For the material below, return exactly the lines starting at the line containing "wstecz (93, 179)" and ending at the line containing "Nous contacter (295, 522)", both ends included, and no others.

▶ Records for this task:
--- --- ---

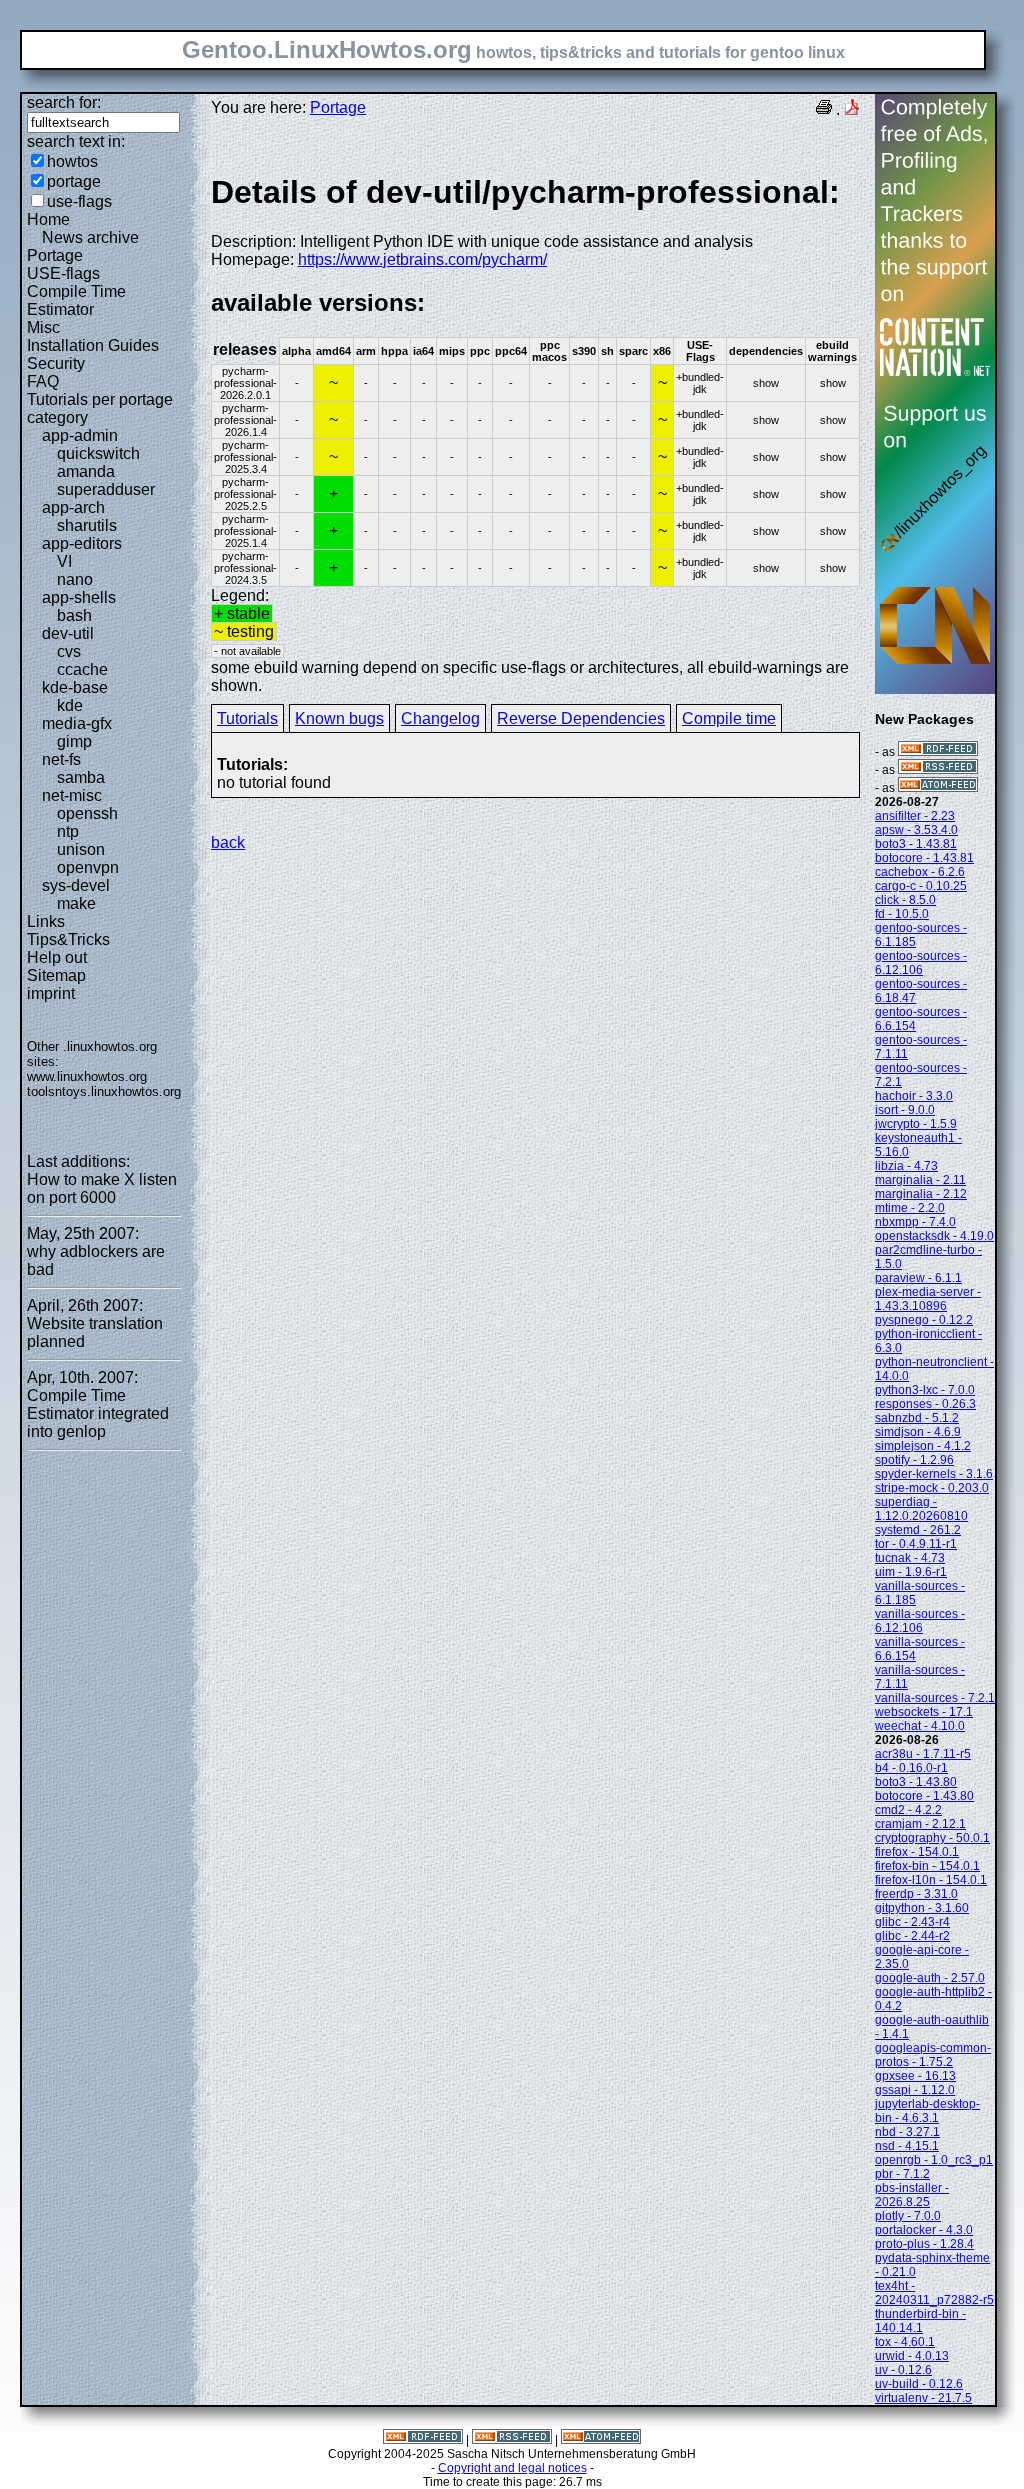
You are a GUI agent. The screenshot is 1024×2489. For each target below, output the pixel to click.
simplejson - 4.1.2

--- --- ---

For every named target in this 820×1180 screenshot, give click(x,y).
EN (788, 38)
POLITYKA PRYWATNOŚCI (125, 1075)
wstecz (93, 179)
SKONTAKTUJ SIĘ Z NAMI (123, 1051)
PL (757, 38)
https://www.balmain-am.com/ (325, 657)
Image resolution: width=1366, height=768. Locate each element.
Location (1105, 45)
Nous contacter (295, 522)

--- --- ---

▶ Task response:
wstecz (93, 179)
SKONTAKTUJ SIĘ Z NAMI (123, 1051)
PL (757, 38)
https://www.balmain-am.com/ (325, 657)
Image resolution: width=1366, height=768. Locate each element.
Location (1105, 45)
Nous contacter (295, 522)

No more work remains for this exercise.